Un jour, en révisant ses leçons, Song Hao perça accidentellement une page de son manuel avec une aiguille. Soudain, il eut une révélation
: il pouvait encore facilement percer cinq ou six pages. Lorsqu'il augmenta le nombre à une douzaine de pages environ, il rencontra une certaine résistance. Il s'exerça, constatant que l'aiguille perçait proprement, ou se cassait si elle ne pénétrait pas. Il pensa
: «
Si je continue à percer des pages de plus en plus épaisses, je pourrai peut-être finir par percer un livre entier avec une seule aiguille
! Cela ne développerait-il pas la force de mes doigts
?
» Enthousiasmé par cette idée, Song Hao commença à s'entraîner à percer du papier. La force de ses doigts s'améliora rapidement
; après avoir percé tous les manuels, il pouvait désormais percer des dizaines de pages avec une seule aiguille. Il chercha ensuite d'autres livres inutiles pour s'exercer.
Les camarades de classe de Song Hao, intrigués par les nombreuses marques d'aiguilles sur ses manuels, pensèrent que c'était le résultat des bêtises de l'élève qui avait sauté une classe et trouvèrent le spectacle étonnant. Song Hao avait usé tous ses livres et, comme ses ouvrages médicaux étaient inutilisables pour se piquer, il lança en riant aux élèves plus âgés : « Vous avez des livres inutilisables ? Je vous les achète ! »
En conséquence, ses camarades lui offrirent une énorme pile de vieux livres, sans lui demander un sou. Song Hao se mit alors à les percer un à un, développant considérablement la force de ses doigts. Au fil des années, il ignorait son niveau exact, mais il pouvait désormais transpercer un livre de cent pages de la première à la dernière page d'un seul trait d'aiguille, sans l'abîmer. On dit : « Lis dix mille livres, et ton écriture deviendra celle d'un dieu. » À présent, Song Hao avait transpercé dix mille livres, son écriture imprégnée d'une puissance divine !
Song Hao a terminé ses cinq années d'école primaire en moins de trois ans et est entré sans difficulté au collège. À Baihe, il était rare qu'un enfant de son âge entre au collège. Song Zihe était particulièrement ravi, espérant que Song Hao serait admis un jour dans une prestigieuse faculté de médecine pour y poursuivre des études médicales approfondies.
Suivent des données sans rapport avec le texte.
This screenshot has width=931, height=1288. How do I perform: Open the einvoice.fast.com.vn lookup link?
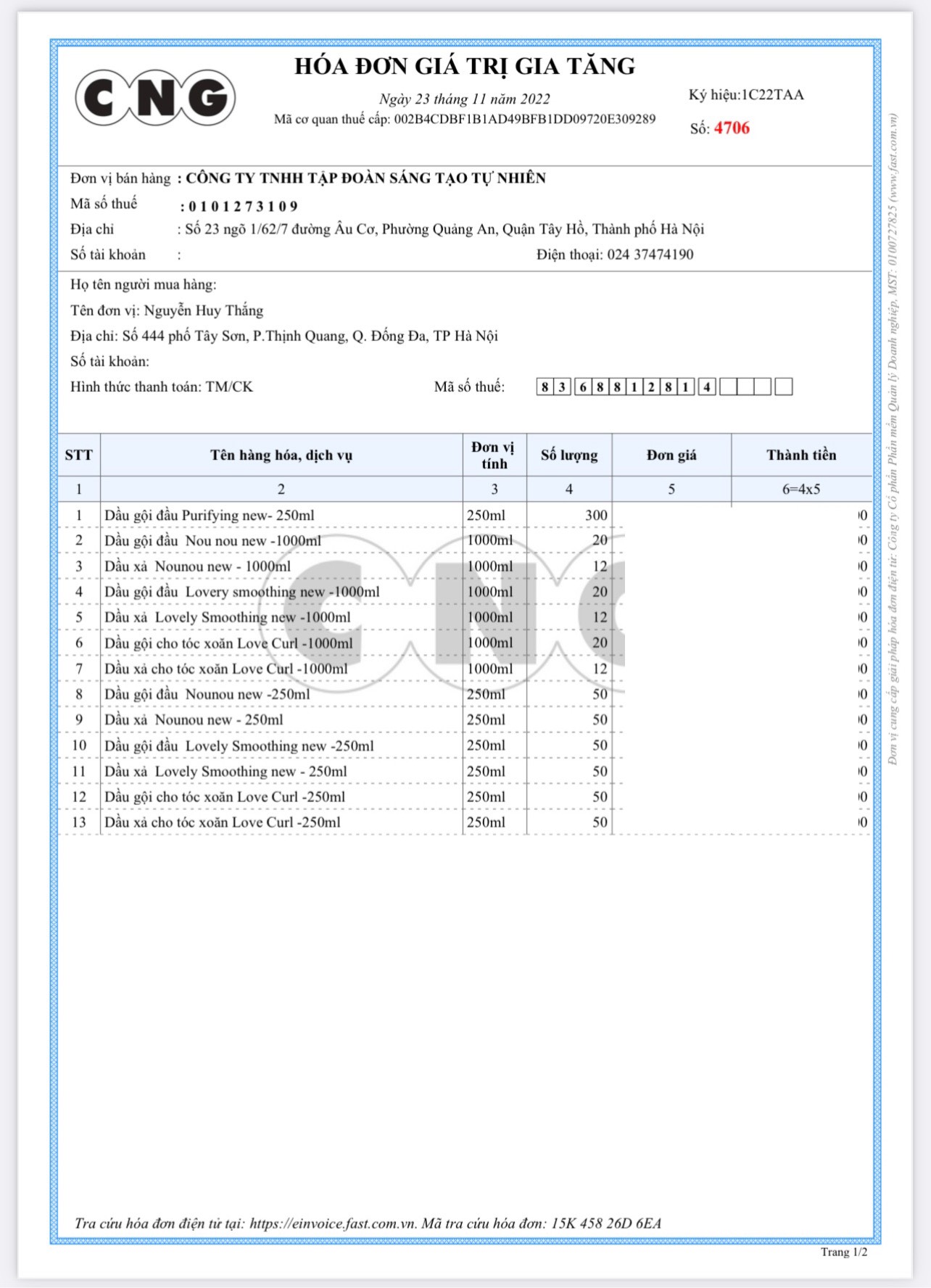333,1223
L'ajout de la géographie, de l'histoire et de la botanique au programme du collège a suscité un vif intérêt chez Song Hao, qui s'est passionné pour ces matières. Une fois les manuels terminés, il s'est mis en quête d'ouvrages complémentaires, réalisant l'étendue de son ignorance ! Cependant, Song Hao rencontrait une difficulté majeure : l'anglais. Malgré tous ses efforts, il peinait à l'apprendre. Il excellait dans toutes les autres matières, mais l'anglais restait son seul point faible. À son premier contrôle continu, il obtint seulement 59,5 points, soit 0,5 point de moins que la moyenne. Le correcteur était incompétent ; un simple arrondi aurait pu l'encourager et potentiellement améliorer ses résultats futurs. Mais le professeur, inflexible, refusa de le laisser passer. Ainsi, la note d'anglais de Song Hao ne dépassa jamais son meilleur niveau.
« Grand-père ! Je n'arrive pas à m'habituer à ce langage d'oiseaux ! » dit Song Hao, d'un ton agacé.
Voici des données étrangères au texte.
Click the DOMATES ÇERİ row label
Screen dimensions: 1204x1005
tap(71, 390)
« Apprends autant que tu peux et travaille plus dur. On ne compte pas sur ça pour gagner notre vie plus tard ! » a déclaré Song Zihe avec un sourire.
Il était déjà très satisfait des performances actuelles de Song Hao, il ne l'a donc pas forcé à apprendre des choses qui ne l'intéressaient pas.
Les langues étrangères ont souvent été un frein à notre développement, et pourtant, elles sont à la mode. Apprendre une langue n'a rien de mal en soi, mais au vu de la situation actuelle dans le pays ces dernières décennies, combien de personnes maîtrisent réellement leurs connaissances ? Un temps et un argent considérables sont gaspillés, pour finalement constater que ces compétences sont inutiles, voire réduites à un fardeau inutile : trop inutiles pour continuer à apprendre, mais trop précieuses pour être abandonnées. Espérer un système d'enseignement des langues étrangères à l'échelle nationale conforme aux normes internationales relève de l'utopie. C'est une chose si cela s'applique aux secteurs concernés, et il est admirable que ceux qui rêvent de partir travailler à l'étranger ou de trouver un emploi dans une entreprise étrangère s'efforcent d'apprendre. Les personnes ambitieuses peuvent apprendre, mais se forcer à apprendre pour obtenir une promotion est inutile. Il est préférable de consacrer ce temps à se perfectionner dans son domaine et à développer ses compétences plutôt que de le perdre ainsi. Dans le secteur de la médecine traditionnelle chinoise en particulier, il est absurde qu'une personne d'un certain âge étudie un anglais inutile dans le seul but d'obtenir une promotion. Mais la réalité est telle que, pour obtenir ce diplôme, vous n'avez d'autre choix que de serrer les dents et d'étudier sans relâche
; c'est une situation incontournable. Cet argument est peut-être un peu simpliste, il ne s'agit que de l'opinion d'une seule personne, je m'arrêterai donc là.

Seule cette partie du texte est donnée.